‘lebanon falling’ captures the country’s abandoned architectural gems
english photographer james kerwin takes us on a new tour of abandoned mansions, palaces, and houses in his latest series titled ‘lebanon falling’. the following images capture the derelict yet striking design of the country’s traditional architecture that has succumbed to neglect and years of conflict. behind those layers of ruin, however, beauty still prevails. as kerwin puts it, ‘there is something about the lebanese mansion. they are impossible to miss as the first thing which draws you in is the romantic exterior. once I discovered a disused or abandoned house, it always filled me with excitement, as I never quite knew what was going to be inside. these homes were colorful, fascinating, and historic.’
all images © james kerwin
uncovering the traditional 19th century ottoman-style house
the traditional house in the ottoman style could be hidden anywhere, and in many towns throughout lebanon. this house typology first flourished in the 19th-century ottoman era and has a special relationship with nature — usually set in and around picturesque landscapes or towns. at first glance, such heritage buildings may look alike, but their individual personalities and unique traits can be discerned if one takes a closer look. ‘I found each architecture example unique, also varying in color palettes from bright teals and clean whites to soft orange and yellow hues,’ elaborates the photographer.

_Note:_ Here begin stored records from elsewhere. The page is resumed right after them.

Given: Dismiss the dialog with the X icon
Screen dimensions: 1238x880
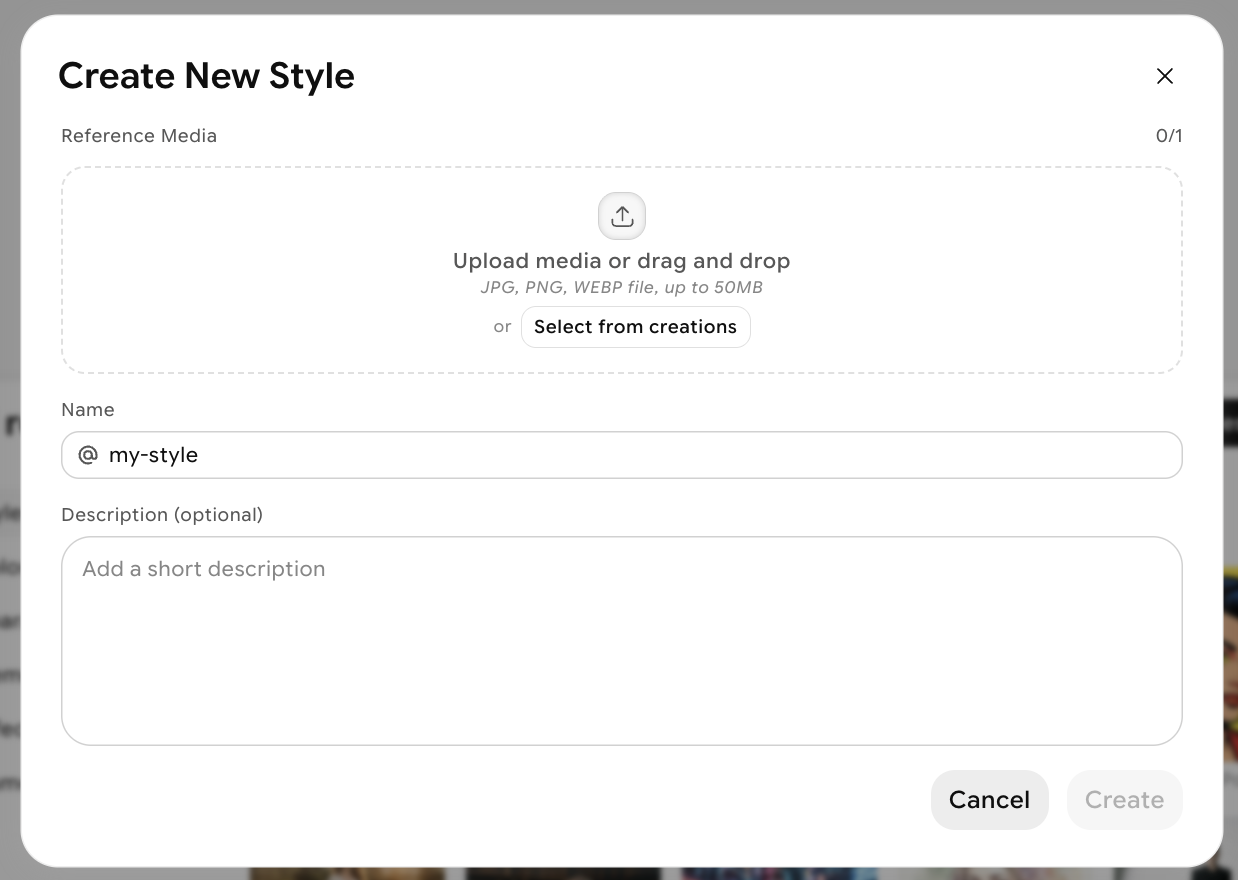Looking at the screenshot, I should coord(1164,76).
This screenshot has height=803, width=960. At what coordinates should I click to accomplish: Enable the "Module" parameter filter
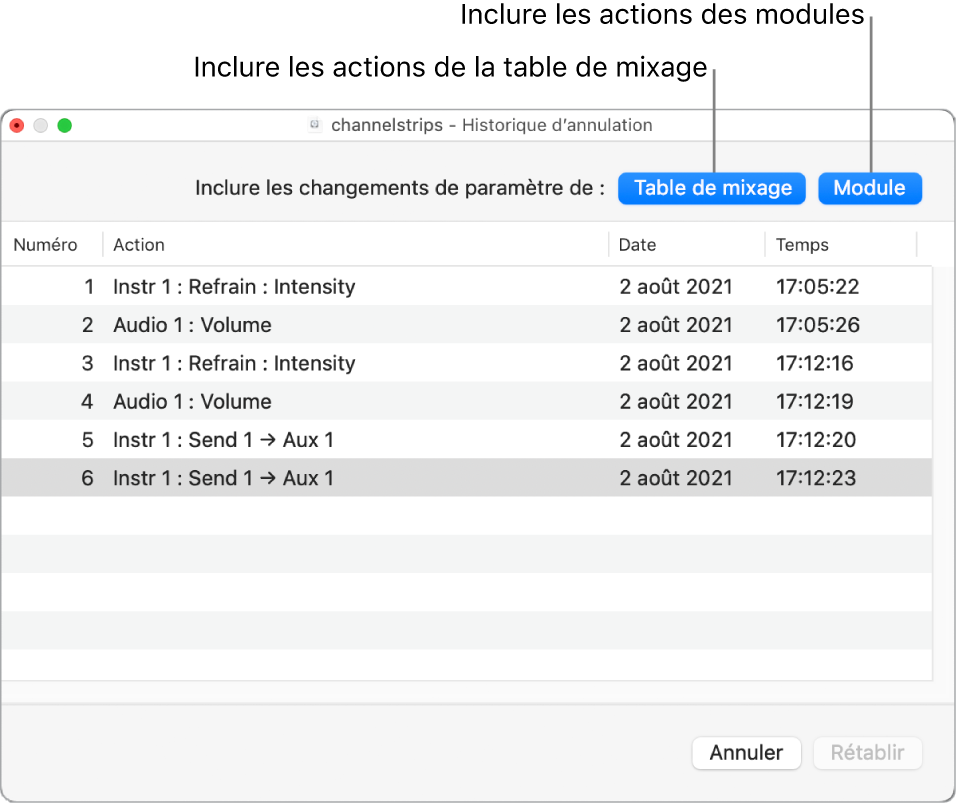click(869, 188)
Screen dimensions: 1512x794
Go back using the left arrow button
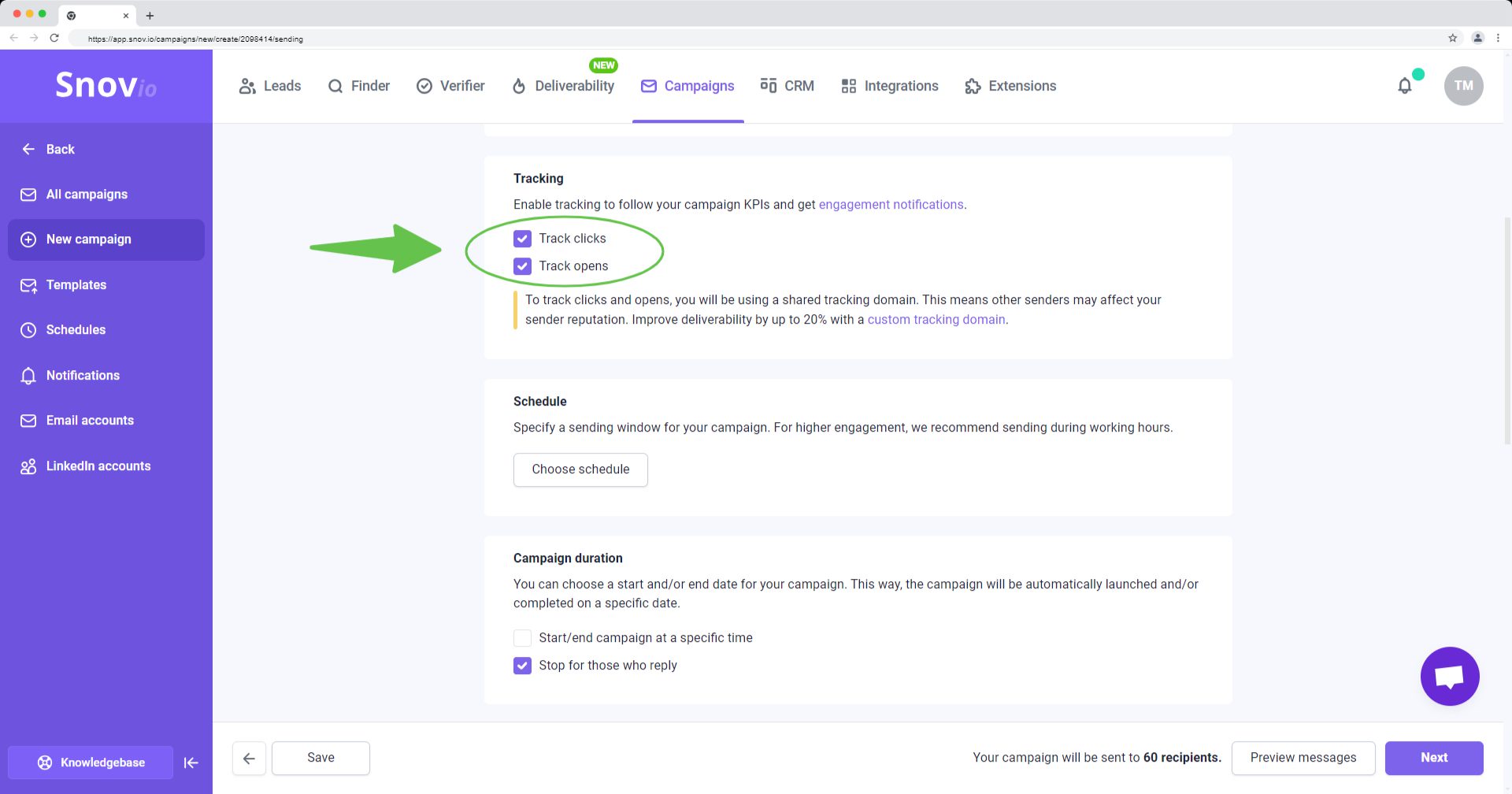[x=249, y=758]
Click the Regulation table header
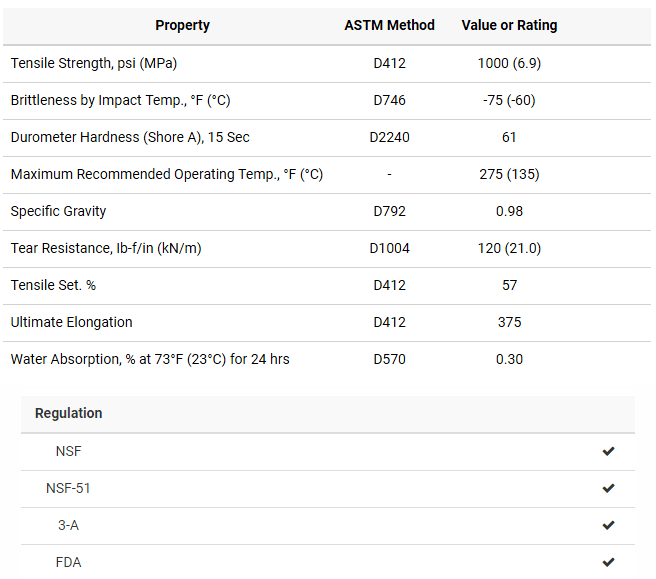This screenshot has width=656, height=579. (x=68, y=413)
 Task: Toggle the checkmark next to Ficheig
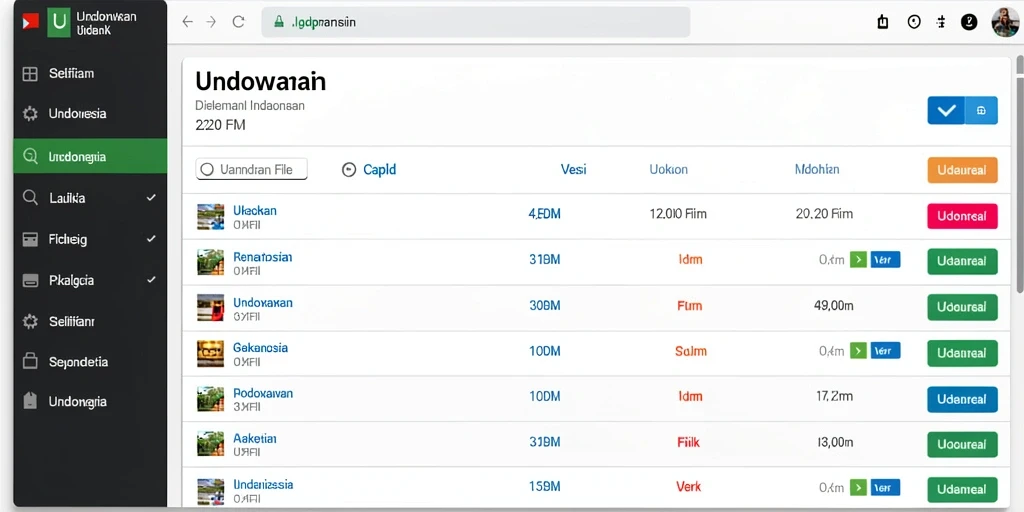(x=152, y=239)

‘the lebanese veranda’ | a central hall provided space for extended families to live together
on the outside, ottoman-style houses are dressed in stone, with an ocher coating or similar shades. they feature the trademark ‘triple arcade’ window design that welcomes sunshine and light to its interior. fortunately, examples of this architectural style still exist up and down the country. another eye-grabbing detail is the high ceilings of traditional houses, born from the need to cool down rooms during summer, as they allowed a breeze to pass through. meanwhile, a central hall provided space for extended families to live together in the same large house. the three central large arched windows eventually evolved and doubled up to take advantage of the sweeping views of lebanon’s hilly coastline and impressive mountains.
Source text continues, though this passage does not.